Extract >>

______

Review
GIRL. Focuses on Psychological and Corporeal Struggle
Girl is a compassionate yet precise study of transgender identity, highlighting the challenges of self-acceptance and navigating daily life.
The representation of LGBTQ themes has steadily grown in cinema over the years, often yielding works of considerable quality. Tackling socially or morally engaged topics is important in itself, of course, but the measure of a film’s success lies not simply in what it addresses, but how it does so. This encompasses both formal aspects — the narrative structure, visual composition, and cinematic language deployed around complex subject matter — as well as the sensitivity with which non-heteronormative characters are treated. It is all too easy to slip into condescension, oversimplify the subject, or overlook the full spectrum of context. Fortunately, Belgian debutant Lukas Dhont, with his film Girl, focused on the experience of a transgender teenager, avoided these pitfalls entirely.
The result is a film that can rightfully be considered one of the most compelling explorations of identity and social reality in recent years. The story centers on fifteen-year-old Lara, the titular girl aspiring to become a professional ballet dancer. At the start, she relocates with her father and younger brother to a new city to attend her dream school, joining the girls’ ballet division on a probationary basis. The challenges of grueling training and adjusting to a new environment are compounded by her body — Lara was assigned male at birth. Despite hormone therapy, her physicality continues to complicate her training and creates gaps in mastering the feminine ballet technique she strives to perfect.

______

Set of tasks >>
(1) List the formal aspects of a film that the review of Girl names.
(2) Return everything in the review of Girl from "The representation of" down to "these pitfalls entirely.".
The rows have nothing to do with the review of Girl.

Data drawn from a collection:
______

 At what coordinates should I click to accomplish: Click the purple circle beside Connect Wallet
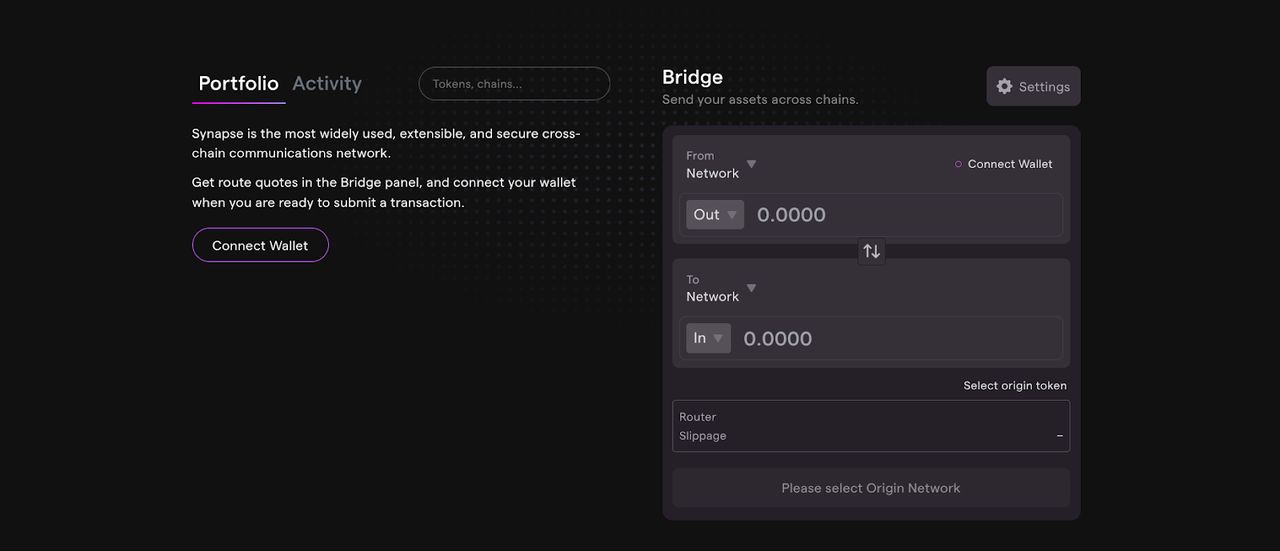coord(958,164)
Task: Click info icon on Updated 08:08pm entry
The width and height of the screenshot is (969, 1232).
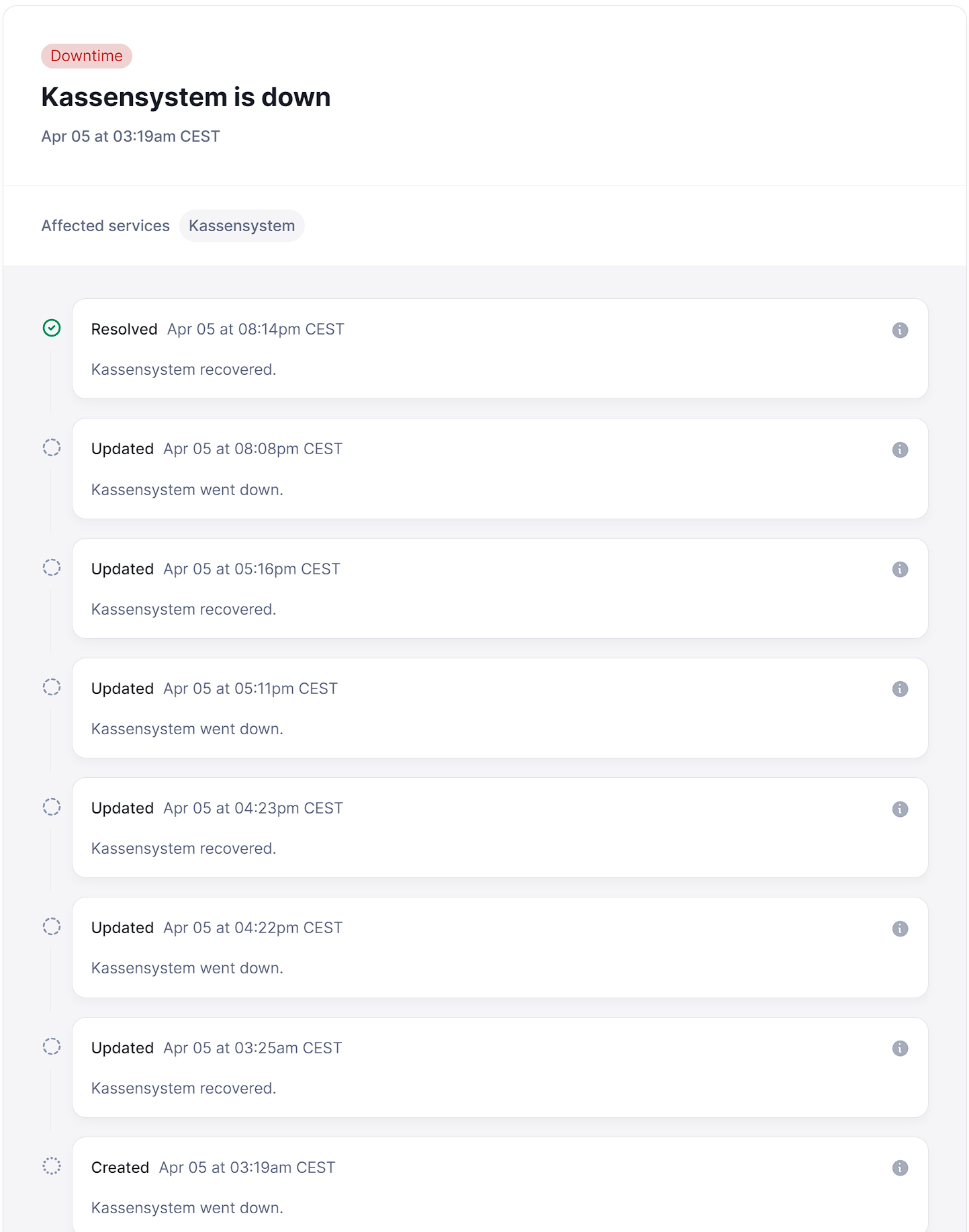Action: coord(900,449)
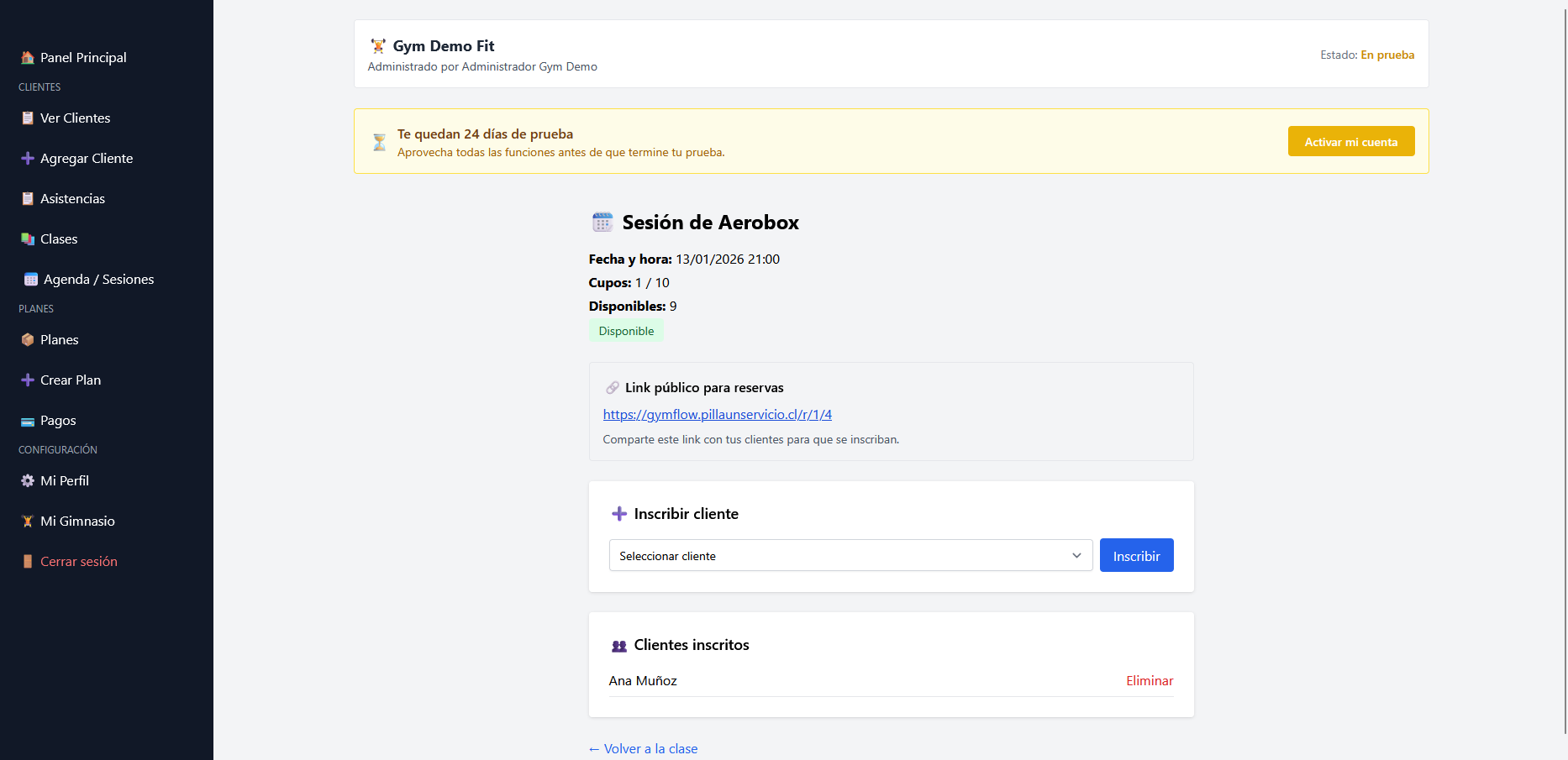Go to Crear Plan in sidebar
Screen dimensions: 1568x760
click(x=71, y=380)
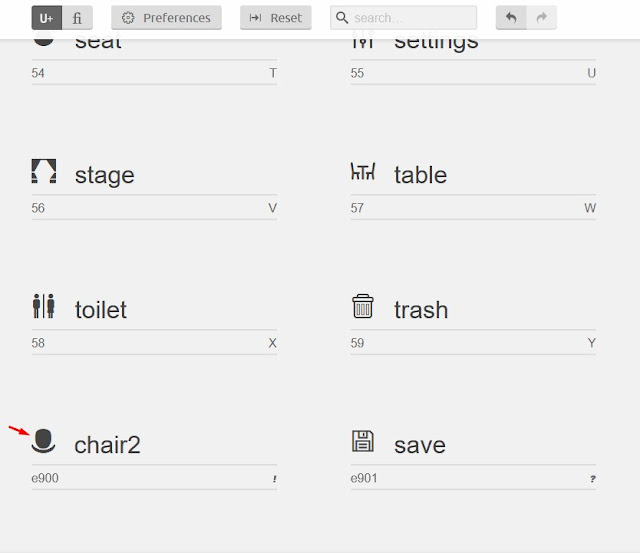Click the redo arrow button
The width and height of the screenshot is (640, 553).
[x=542, y=18]
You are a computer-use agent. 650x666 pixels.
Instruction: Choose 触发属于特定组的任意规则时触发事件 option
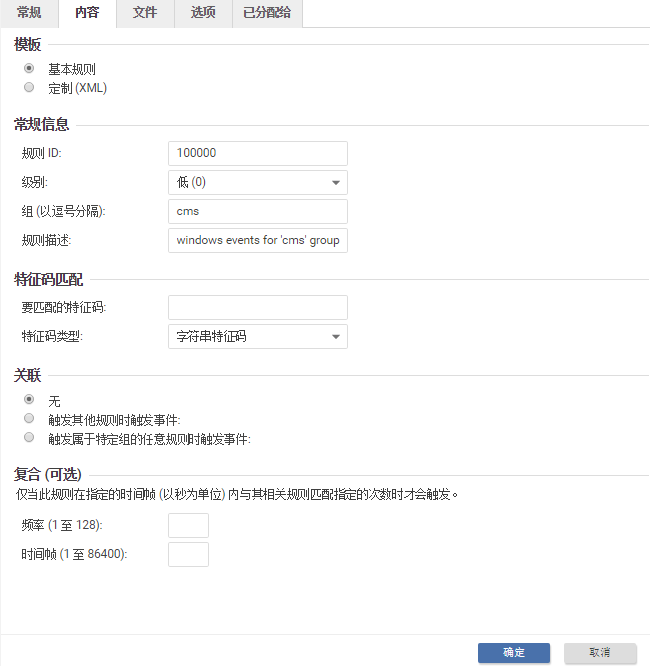29,438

______

Answers for each item >>
(1)
- narrative structure
- visual composition
- cinematic language

(2)
The representation of LGBTQ themes has steadily grown in cinema over the years, often yielding works of considerable quality. Tackling socially or morally engaged topics is important in itself, of course, but the measure of a film’s success lies not simply in what it addresses, but how it does so. This encompasses both formal aspects — the narrative structure, visual composition, and cinematic language deployed around complex subject matter — as well as the sensitivity with which non-heteronormative characters are treated. It is all too easy to slip into condescension, oversimplify the subject, or overlook the full spectrum of context. Fortunately, Belgian debutant Lukas Dhont, with his film Girl, focused on the experience of a transgender teenager, avoided these pitfalls entirely.